Scrape BBC News Headlines & Article URLs (Python + ProxiesAPI)

Mar 25, 2026 · tutorial · #python, #bbc, #news, #web-scraping, #requests, #beautifulsoup, #jsonl, #proxies

BBC News is a useful scraping target because it’s:

high-signal content (headlines + URLs)
structured enough to extract reliably
a realistic “homepage changes every hour” scenario

In this tutorial we’ll build a Python scraper that:

fetches a BBC News page through ProxiesAPI
extracts headline text, section label, and canonical article URL
writes results to JSON Lines (JSONL) for easy streaming and ingestion

We’ll also capture a screenshot of the page we’re scraping.

BBC News homepage (we’ll extract headline links)

Keep news crawls stable with ProxiesAPI

News homepages can be noisy and change often. ProxiesAPI helps by making the network layer reliable when you’re crawling many pages or running frequently.

Get 1,000 free API calls View pricing

What we’re scraping

BBC News has multiple entry points. For a starter scraper:

Homepage: https://www.bbc.com/news

You can also scrape specific sections (e.g., business/technology) once the pipeline works.

Setup

python -m venv .venv
source .venv/bin/activate

pip install requests beautifulsoup4 lxml python-dotenv

ProxiesAPI integration (proxy URL)

Set a proxy URL in your environment:

export PROXIESAPI_PROXY_URL="http://YOUR_USERNAME:YOUR_PASSWORD@gw.proxiesapi.com:8080"

Then pass it to requests via the proxies= parameter.

Step 1: Fetch HTML with headers + timeouts

import os
import time
import random
import requests

PROXY_URL = os.getenv("PROXIESAPI_PROXY_URL")
TIMEOUT = (10, 30)

session = requests.Session()


def fetch(url: str) -> str:
    headers = {
        "User-Agent": (
            "Mozilla/5.0 (Macintosh; Intel Mac OS X 10_15_7) "
            "AppleWebKit/537.36 (KHTML, like Gecko) "
            "Chrome/123.0.0.0 Safari/537.36"
        ),
        "Accept-Language": "en-GB,en;q=0.9",
        "Accept": "text/html,application/xhtml+xml,application/xml;q=0.9,*/*;q=0.8",
    }

    proxies = None
    if PROXY_URL:
        proxies = {"http": PROXY_URL, "https": PROXY_URL}

    r = session.get(url, headers=headers, proxies=proxies, timeout=TIMEOUT)
    r.raise_for_status()

    time.sleep(random.uniform(0.5, 1.2))
    return r.text

Step 2: Extract headline candidates

BBC uses a mix of card modules.
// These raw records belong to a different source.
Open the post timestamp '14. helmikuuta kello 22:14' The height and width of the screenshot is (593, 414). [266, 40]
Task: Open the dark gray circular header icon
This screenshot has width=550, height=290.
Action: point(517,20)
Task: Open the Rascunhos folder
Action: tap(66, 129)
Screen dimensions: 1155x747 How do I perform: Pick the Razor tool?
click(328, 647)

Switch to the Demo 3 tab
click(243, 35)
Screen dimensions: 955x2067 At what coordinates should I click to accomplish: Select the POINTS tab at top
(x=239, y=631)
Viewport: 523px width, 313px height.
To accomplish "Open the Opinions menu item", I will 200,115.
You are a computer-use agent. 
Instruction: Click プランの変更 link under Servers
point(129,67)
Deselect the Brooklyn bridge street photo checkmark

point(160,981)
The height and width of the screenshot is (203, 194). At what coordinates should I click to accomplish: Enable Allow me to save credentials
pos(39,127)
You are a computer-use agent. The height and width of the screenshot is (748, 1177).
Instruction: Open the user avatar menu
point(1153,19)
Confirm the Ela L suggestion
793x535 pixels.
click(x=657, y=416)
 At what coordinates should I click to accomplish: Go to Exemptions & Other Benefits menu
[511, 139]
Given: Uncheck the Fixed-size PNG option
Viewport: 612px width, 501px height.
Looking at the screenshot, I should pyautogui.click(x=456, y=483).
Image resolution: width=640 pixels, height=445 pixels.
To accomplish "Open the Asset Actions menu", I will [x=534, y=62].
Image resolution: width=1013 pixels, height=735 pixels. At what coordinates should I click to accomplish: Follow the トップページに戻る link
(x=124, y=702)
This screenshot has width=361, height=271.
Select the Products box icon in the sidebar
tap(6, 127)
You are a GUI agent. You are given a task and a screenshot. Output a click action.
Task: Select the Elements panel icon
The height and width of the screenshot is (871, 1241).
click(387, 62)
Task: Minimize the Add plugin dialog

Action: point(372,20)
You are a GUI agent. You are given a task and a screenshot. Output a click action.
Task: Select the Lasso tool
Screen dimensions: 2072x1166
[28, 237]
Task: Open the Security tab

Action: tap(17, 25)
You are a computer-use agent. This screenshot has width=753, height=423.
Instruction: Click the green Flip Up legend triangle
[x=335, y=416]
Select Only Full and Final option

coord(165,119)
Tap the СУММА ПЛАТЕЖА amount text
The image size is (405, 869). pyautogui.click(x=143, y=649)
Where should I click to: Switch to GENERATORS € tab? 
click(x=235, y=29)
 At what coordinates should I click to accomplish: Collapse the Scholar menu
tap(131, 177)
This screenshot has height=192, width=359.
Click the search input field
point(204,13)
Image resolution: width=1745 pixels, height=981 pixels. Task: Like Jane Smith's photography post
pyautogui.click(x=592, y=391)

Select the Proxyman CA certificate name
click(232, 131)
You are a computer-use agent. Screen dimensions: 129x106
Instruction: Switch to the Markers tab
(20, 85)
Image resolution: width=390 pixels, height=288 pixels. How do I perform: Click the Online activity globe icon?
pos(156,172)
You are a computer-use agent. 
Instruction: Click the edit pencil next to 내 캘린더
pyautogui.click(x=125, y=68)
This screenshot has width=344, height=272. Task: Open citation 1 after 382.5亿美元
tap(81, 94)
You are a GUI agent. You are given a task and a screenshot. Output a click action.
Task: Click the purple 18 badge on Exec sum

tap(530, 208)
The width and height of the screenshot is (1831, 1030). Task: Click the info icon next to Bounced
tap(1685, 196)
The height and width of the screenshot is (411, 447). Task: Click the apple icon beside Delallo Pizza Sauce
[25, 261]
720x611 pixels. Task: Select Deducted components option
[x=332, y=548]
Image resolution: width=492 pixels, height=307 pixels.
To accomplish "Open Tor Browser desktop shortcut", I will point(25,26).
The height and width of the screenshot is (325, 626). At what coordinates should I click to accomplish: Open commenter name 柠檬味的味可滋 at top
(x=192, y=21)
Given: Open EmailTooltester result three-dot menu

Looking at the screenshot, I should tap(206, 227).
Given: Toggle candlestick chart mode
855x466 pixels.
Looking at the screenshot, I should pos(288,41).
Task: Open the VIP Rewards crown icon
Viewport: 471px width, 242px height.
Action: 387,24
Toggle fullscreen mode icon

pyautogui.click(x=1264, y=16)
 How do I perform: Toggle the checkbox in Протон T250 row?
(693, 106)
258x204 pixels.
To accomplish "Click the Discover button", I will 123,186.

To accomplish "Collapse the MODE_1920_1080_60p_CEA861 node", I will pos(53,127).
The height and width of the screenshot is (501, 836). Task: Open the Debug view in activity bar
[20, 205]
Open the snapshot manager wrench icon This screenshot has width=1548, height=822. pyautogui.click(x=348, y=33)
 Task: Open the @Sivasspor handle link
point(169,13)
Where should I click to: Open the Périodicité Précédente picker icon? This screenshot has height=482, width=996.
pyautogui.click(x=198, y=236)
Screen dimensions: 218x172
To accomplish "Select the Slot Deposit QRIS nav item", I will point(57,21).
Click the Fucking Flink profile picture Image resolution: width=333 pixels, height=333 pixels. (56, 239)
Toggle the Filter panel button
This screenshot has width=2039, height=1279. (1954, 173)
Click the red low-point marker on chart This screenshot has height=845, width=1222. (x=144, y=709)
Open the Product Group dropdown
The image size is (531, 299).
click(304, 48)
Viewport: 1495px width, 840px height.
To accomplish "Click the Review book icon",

Instead of keying off brittle classnames, a good first pass is:

collect all anchor tags that look like article links
filter out nav/footer links
normalize to canonical URLs

Heuristics we’ll use:

href starts with /news/ or full https://www.bbc.com/news/…
anchor has non-trivial text (headline)

import re
from urllib.parse import urljoin, urlparse
from bs4 import BeautifulSoup

BBC_BASE = "https://www.bbc.com"
NEWS_URL = "https://www.bbc.com/news"


def normalize_url(href: str) -> str | None:
    if not href:
        return None
    url = urljoin(BBC_BASE, href)
    # strip fragments, keep query (sometimes used for tracking; optional)
    p = urlparse(url)
    clean = p._replace(fragment="").geturl()
    return clean


def extract_headlines(html: str) -> list[dict]:
    soup = BeautifulSoup(html, "lxml")

    items = []
    seen = set()

    for a in soup.select("a"):
        text = a.get_text(" ", strip=True)
        if not text or len(text) < 12:
            continue

        href = a.get("href")
        if not href:
            continue

        # Keep article-ish links only
        if not (href.startswith("/news/") or href.startswith("https://www.bbc.com/news/")):
            continue

        url = normalize_url(href)
        if not url or url in seen:
            continue

        # Drop common non-article paths
        if re.search(r"/news/(live|av)/", url):
            continue

        # Section label (best-effort): often nearby in parent card
        card = a.find_parent(["article", "div", "li"])
        section = None
        if card:
            # Look for a short label element in the same card
            label = card.find(string=re.compile(r"^[A-Z][A-Za-z &]{2,30}$"))
            if label:
                section = str(label).strip()

        seen.add(url)
        items.append({
            "headline": text,
            "url": url,
            "section": section,
        })

    return items

Why heuristics beat brittle selectors

News homepages change. A selector like .gs-c-promo-heading__title might work today and fail next month.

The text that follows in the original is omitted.